Source extract:
☆ ☆ ☆

Wolves fans, hurting and angry after watching a season of receding promise become a desperate survival struggle, are losing patience with the manager they recognise has played an admirable role in the club's rehabilitation.

But with the Championship sucking at his team's heels yet again, McCarthy knows there is a growing clamour for owner Steve Morgan to take the Sunderland-QPR route and opt for a managerial change.

Forty-eight hours after a cruel experience at the hands of Villa, yesterday dawned with McCarthy only too aware about the mood of his public and the demand for something, anything to enliven their sagging spirit and pacify their grumbling discontent.

But McCarthy, as we know, doesn't do token gestures.

"It's hard for me to give anyone an uplift in this moment of gloom because it depends which side of the fence you're on I guess in terms of me," he said.

"I speak to the press, but when you've just dropped into the bottom three with 16 games to play, it's not the strongest position to be in to be giving out inspirational spiel to fans. But that's where we are. I thought we played some great stuff against Chelsea, Spurs and Villa and should have beaten them.

"The fact we were in the bottom three for nearly all last season means we've just got to believe we can get out of it.

"I still feel we will get out of it, with whatever we've got, and whatever we do because I think we've got good players.

"I think there's nothing more that could have gone wrong in the Villa game and sometimes if you get near to being rock bottom, does your luck change?

"It has to turn because our lads work damned hard at it and they're a great bunch. They keep going and they will get us out of it."

It is this unshakeable faith in his players that McCarthy will cling to now just as he needs them to cling to an implicit faith in him.

For more than five years, McCarthy's managerial flagpole has been planted in the merits of unity which has carried them out of one bleak corner after another.

But there are qualities required, too, and for the second year running it appears a loan player is poised for a key role in adding to Wolves the polish they need to put a shine on that undoubted spirit.

☆ ☆ ☆

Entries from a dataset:
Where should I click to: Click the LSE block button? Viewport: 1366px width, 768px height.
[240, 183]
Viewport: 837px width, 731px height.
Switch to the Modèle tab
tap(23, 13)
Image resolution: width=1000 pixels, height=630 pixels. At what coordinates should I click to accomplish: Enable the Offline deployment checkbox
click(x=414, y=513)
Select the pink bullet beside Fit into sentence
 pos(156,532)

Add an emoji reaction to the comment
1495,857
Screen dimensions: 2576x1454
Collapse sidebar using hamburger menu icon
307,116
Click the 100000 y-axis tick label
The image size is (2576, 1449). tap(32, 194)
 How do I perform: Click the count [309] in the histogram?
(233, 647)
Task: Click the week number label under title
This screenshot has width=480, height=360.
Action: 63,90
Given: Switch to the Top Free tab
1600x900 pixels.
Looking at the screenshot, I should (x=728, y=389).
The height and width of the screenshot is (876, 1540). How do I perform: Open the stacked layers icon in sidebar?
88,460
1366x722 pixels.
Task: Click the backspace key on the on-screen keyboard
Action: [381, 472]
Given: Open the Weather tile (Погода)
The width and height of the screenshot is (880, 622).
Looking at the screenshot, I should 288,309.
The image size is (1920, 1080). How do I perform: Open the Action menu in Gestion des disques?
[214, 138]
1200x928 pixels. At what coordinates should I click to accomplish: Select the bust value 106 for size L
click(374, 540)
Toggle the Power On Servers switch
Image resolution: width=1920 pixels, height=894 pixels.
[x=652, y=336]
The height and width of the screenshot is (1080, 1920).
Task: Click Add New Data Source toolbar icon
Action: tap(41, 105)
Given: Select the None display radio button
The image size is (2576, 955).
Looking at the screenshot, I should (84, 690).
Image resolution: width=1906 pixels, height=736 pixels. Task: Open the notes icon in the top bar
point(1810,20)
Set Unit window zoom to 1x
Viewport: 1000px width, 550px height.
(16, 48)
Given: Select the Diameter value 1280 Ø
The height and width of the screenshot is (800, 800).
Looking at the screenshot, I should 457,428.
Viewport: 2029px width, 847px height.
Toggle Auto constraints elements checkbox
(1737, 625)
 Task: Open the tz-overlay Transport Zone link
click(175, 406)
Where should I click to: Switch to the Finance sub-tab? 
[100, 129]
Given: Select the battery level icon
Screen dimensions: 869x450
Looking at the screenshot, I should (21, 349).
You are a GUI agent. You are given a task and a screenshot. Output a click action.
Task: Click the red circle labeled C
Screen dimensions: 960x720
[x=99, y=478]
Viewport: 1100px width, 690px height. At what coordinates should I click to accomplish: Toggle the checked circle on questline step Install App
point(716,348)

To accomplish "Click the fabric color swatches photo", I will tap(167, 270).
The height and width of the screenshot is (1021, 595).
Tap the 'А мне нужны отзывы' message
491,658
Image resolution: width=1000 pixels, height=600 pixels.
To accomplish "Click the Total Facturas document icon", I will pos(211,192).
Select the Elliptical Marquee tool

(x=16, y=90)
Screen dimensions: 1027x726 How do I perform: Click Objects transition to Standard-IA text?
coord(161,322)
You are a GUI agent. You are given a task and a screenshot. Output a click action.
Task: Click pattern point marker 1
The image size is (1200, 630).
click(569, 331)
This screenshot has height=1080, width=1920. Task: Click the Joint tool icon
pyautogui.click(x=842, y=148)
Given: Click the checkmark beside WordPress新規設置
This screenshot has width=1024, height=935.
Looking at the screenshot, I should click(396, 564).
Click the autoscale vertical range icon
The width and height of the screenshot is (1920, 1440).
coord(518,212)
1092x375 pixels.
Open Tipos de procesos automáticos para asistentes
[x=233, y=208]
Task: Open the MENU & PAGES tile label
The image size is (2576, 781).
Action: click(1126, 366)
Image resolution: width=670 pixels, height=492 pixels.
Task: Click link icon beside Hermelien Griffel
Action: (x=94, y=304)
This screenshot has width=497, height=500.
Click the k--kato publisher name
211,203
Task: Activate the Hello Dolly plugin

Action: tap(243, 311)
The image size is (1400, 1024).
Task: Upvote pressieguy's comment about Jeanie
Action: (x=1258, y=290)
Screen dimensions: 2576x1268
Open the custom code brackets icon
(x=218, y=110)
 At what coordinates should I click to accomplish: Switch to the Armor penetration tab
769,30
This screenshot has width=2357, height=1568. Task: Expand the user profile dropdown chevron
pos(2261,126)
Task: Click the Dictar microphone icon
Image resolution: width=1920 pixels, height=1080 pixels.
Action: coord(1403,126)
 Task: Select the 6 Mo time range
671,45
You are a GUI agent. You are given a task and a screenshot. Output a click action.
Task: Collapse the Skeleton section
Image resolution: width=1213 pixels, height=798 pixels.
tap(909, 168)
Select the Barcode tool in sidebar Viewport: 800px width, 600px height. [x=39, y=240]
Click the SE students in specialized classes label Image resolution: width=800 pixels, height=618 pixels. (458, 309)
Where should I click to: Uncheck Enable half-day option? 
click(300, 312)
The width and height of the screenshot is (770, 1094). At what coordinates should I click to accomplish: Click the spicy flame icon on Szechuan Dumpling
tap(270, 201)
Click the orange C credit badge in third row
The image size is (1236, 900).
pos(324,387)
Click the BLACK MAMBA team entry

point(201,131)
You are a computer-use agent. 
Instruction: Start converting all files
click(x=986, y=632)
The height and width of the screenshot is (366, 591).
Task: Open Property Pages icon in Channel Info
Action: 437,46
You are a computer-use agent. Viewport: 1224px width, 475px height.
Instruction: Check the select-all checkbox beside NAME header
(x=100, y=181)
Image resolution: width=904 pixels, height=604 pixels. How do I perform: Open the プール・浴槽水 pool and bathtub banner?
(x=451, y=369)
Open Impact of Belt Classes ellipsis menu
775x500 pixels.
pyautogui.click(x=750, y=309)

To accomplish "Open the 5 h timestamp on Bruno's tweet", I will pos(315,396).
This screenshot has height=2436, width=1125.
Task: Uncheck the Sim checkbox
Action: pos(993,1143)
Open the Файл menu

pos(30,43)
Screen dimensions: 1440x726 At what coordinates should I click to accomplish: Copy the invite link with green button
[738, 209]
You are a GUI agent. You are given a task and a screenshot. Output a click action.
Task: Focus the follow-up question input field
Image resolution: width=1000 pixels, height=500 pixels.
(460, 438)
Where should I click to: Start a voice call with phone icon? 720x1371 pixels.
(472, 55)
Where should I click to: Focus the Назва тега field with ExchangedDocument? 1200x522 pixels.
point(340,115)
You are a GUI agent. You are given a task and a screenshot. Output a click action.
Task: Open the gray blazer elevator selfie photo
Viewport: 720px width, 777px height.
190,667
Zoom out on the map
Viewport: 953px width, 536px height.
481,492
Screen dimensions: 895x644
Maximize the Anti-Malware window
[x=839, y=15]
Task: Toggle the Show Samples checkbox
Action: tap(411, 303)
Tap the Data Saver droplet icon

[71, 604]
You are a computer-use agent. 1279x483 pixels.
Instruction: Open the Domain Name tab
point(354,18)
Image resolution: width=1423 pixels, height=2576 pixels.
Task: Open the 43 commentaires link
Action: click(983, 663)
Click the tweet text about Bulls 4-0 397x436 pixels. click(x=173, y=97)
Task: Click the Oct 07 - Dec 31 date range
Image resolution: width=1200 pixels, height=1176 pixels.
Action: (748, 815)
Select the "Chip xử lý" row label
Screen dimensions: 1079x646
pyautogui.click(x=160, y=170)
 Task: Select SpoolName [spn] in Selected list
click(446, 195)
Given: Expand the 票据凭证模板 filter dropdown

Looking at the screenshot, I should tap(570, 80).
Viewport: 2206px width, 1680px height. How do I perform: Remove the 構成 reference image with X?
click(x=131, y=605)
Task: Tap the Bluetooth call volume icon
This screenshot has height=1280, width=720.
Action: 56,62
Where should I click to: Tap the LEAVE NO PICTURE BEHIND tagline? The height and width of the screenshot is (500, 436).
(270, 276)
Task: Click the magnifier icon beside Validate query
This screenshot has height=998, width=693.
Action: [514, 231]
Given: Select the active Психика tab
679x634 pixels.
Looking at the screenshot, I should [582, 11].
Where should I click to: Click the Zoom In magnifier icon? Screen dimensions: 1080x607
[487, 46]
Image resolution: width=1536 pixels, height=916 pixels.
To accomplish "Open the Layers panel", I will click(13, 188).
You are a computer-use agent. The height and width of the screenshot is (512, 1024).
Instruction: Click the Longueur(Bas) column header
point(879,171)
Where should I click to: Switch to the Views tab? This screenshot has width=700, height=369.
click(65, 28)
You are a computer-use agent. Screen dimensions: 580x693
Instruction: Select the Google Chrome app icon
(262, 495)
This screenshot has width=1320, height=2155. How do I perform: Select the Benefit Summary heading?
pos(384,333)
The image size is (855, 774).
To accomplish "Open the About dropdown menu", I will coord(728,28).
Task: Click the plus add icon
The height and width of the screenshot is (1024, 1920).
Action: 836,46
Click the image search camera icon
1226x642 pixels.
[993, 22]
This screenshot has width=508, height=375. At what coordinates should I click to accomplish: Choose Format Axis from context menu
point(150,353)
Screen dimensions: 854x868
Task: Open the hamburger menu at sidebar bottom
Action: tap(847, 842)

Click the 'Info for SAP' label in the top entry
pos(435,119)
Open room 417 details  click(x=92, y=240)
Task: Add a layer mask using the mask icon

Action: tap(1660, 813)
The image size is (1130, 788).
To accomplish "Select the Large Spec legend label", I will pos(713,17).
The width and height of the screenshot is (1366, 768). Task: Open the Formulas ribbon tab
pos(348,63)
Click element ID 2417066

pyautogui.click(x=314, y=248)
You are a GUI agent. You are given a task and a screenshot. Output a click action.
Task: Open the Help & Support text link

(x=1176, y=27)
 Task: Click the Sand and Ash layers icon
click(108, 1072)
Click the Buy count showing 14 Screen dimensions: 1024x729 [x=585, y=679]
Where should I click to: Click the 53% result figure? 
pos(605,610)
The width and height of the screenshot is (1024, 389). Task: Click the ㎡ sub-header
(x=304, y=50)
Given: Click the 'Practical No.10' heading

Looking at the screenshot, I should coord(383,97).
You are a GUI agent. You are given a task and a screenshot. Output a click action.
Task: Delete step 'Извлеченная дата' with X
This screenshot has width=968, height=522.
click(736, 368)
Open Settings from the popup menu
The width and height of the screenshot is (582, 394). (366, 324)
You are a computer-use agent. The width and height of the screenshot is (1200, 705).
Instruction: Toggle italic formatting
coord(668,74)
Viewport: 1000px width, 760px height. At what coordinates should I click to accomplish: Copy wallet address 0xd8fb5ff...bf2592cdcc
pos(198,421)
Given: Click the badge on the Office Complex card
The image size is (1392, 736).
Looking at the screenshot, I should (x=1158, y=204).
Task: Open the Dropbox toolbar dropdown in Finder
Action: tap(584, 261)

☆ ☆ ☆

What is required:
Quote the Wolves article word for word, starting with "Wolves fans, hurting" and going on through "a managerial change.". These entries have nothing to do with the Wolves article.

Response to the task:
Wolves fans, hurting and angry after watching a season of receding promise become a desperate survival struggle, are losing patience with the manager they recognise has played an admirable role in the club's rehabilitation.

But with the Championship sucking at his team's heels yet again, McCarthy knows there is a growing clamour for owner Steve Morgan to take the Sunderland-QPR route and opt for a managerial change.